## What you are asked to do
Return each of the entries below line for line without altering anything, and leave out the pictures.

## Information shown
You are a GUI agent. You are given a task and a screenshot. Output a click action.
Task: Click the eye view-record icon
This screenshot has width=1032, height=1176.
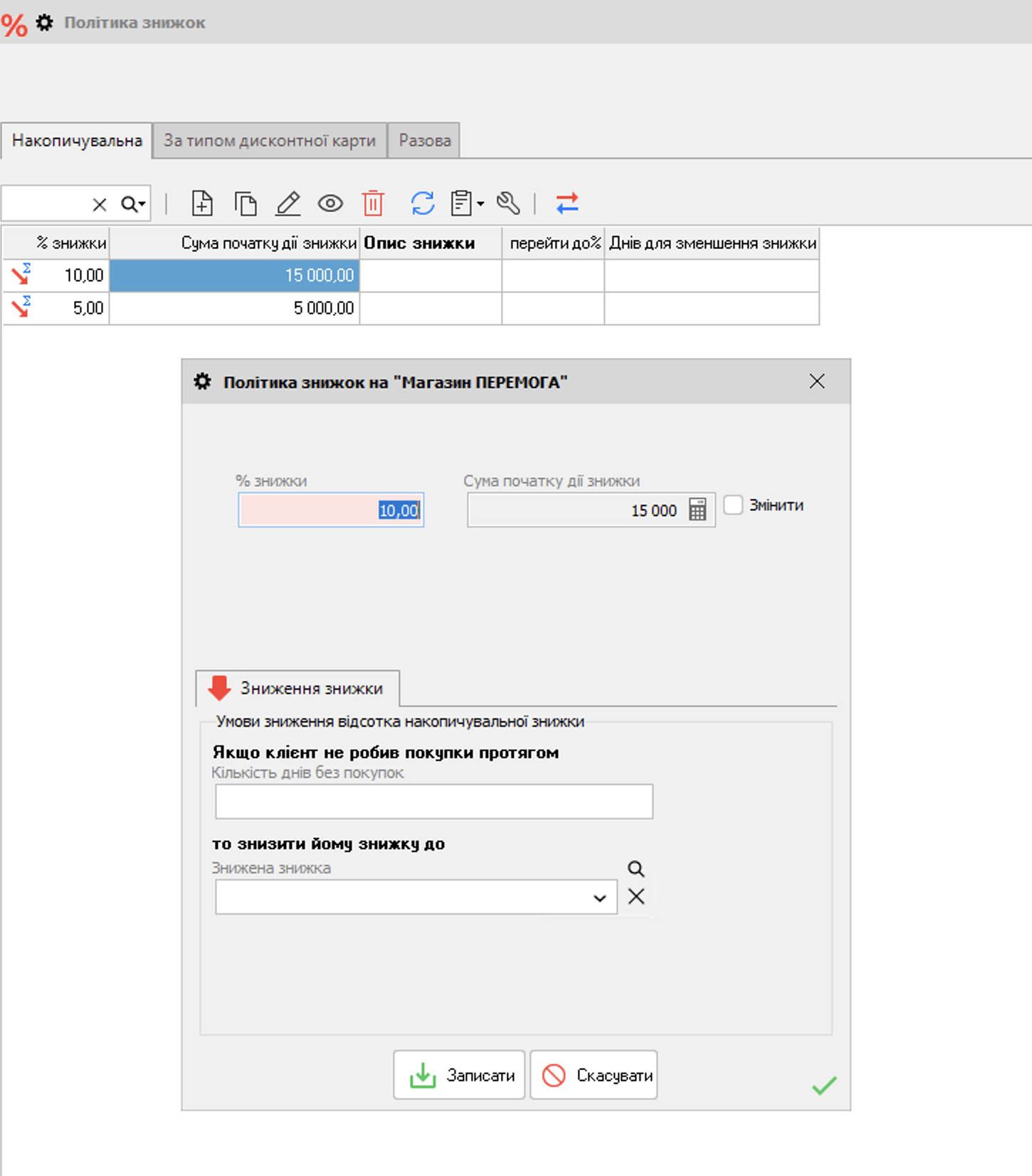point(330,204)
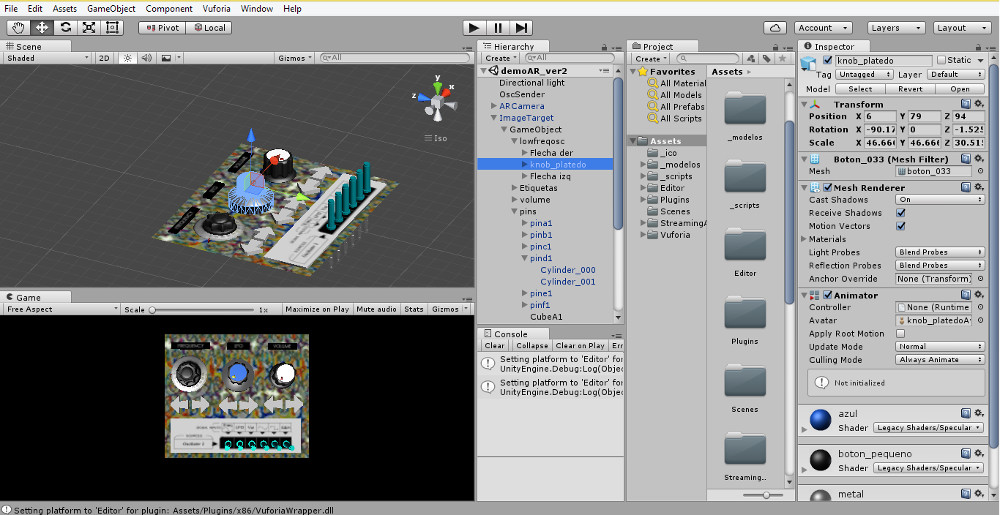Screen dimensions: 1000x515
Task: Select the Scale tool in the toolbar
Action: (89, 28)
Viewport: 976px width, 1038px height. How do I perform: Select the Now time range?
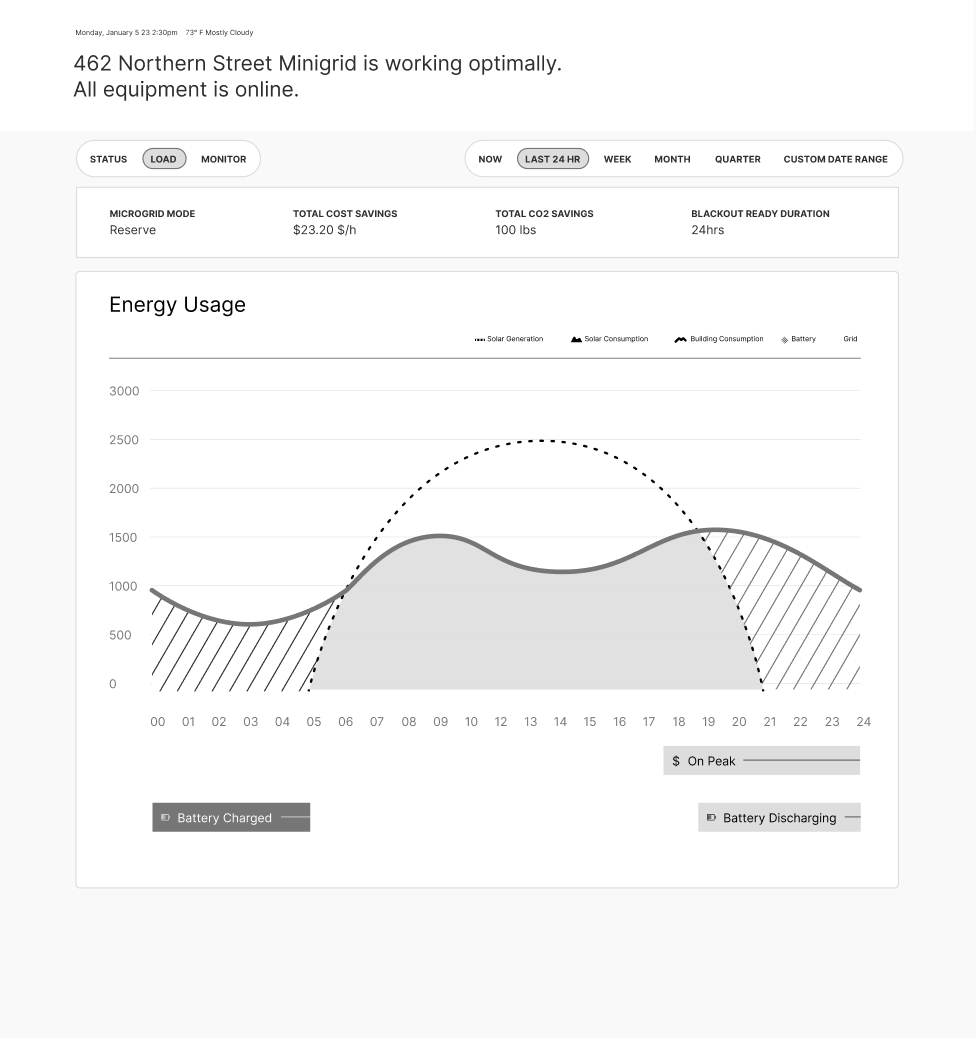(x=490, y=159)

## Written response
You are a GUI agent. You are given a task and a screenshot. Output a click action.
Task: Click the eye view-record icon
This screenshot has width=1032, height=1176.
point(330,204)
Screen dimensions: 1000x515
Task: Select the Scale tool in the toolbar
Action: (89, 28)
Viewport: 976px width, 1038px height. How do I perform: Select the Now time range?
(x=490, y=159)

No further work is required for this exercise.